Stored data:
((
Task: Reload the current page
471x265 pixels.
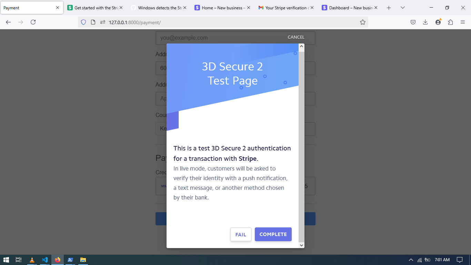Action: tap(33, 22)
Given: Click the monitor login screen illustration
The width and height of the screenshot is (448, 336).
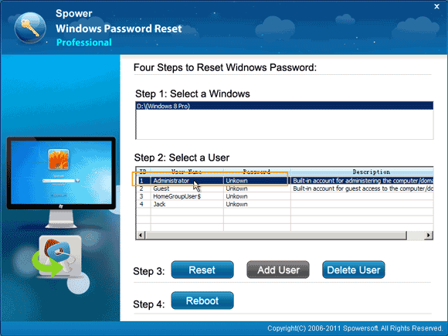Looking at the screenshot, I should click(61, 182).
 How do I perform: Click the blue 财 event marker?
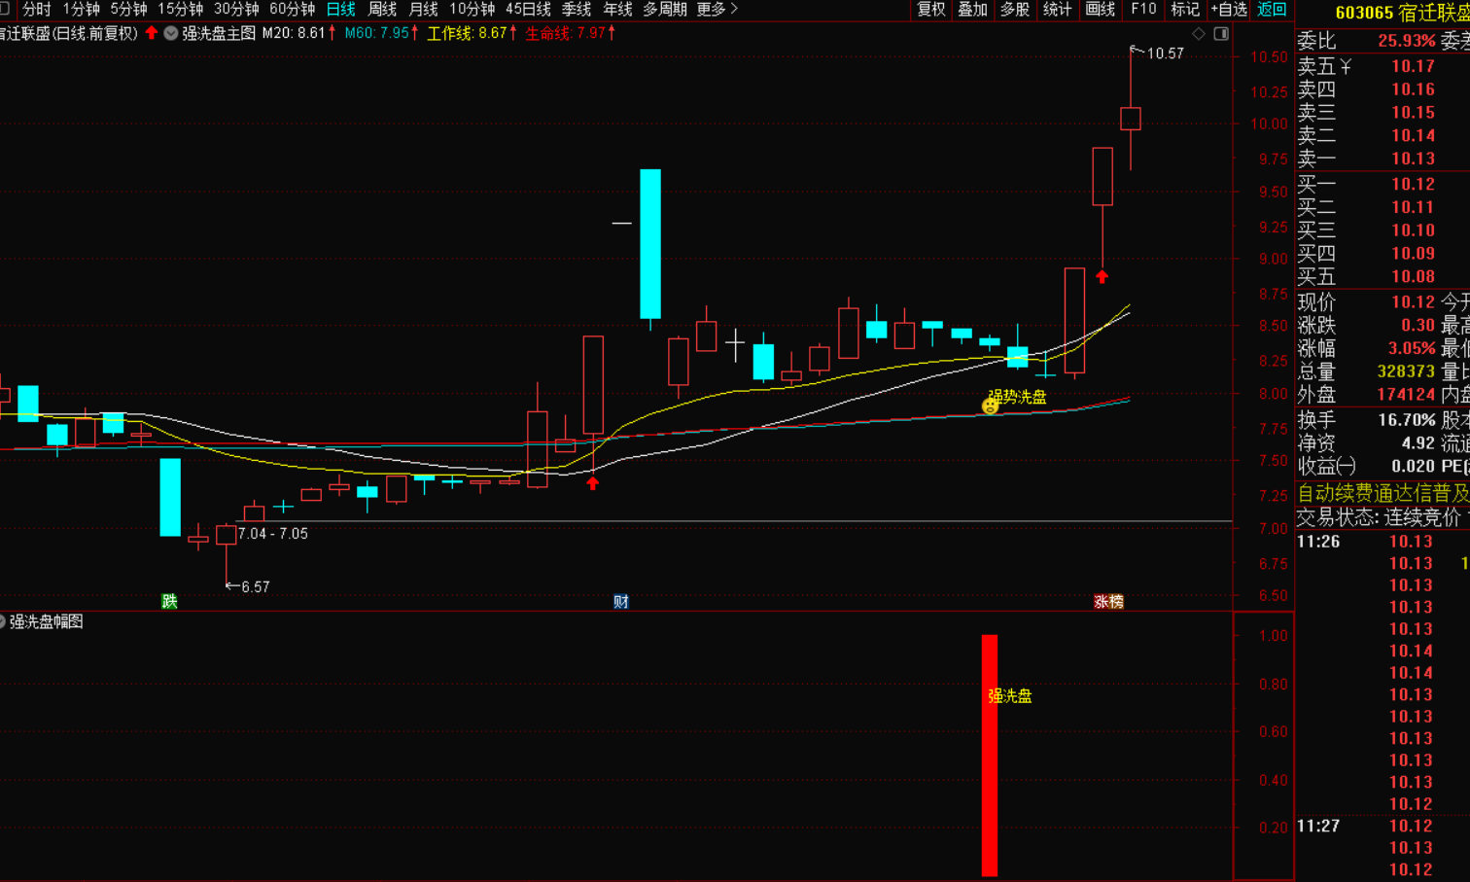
))
Could you transcribe all of the data exactly and omit the pictures?

Task output:
Task: Reload the current page
471x265 pixels.
Action: tap(33, 22)
Given: Click the monitor login screen illustration
The width and height of the screenshot is (448, 336).
Looking at the screenshot, I should click(61, 182).
 How do I perform: Click the blue 财 event marker?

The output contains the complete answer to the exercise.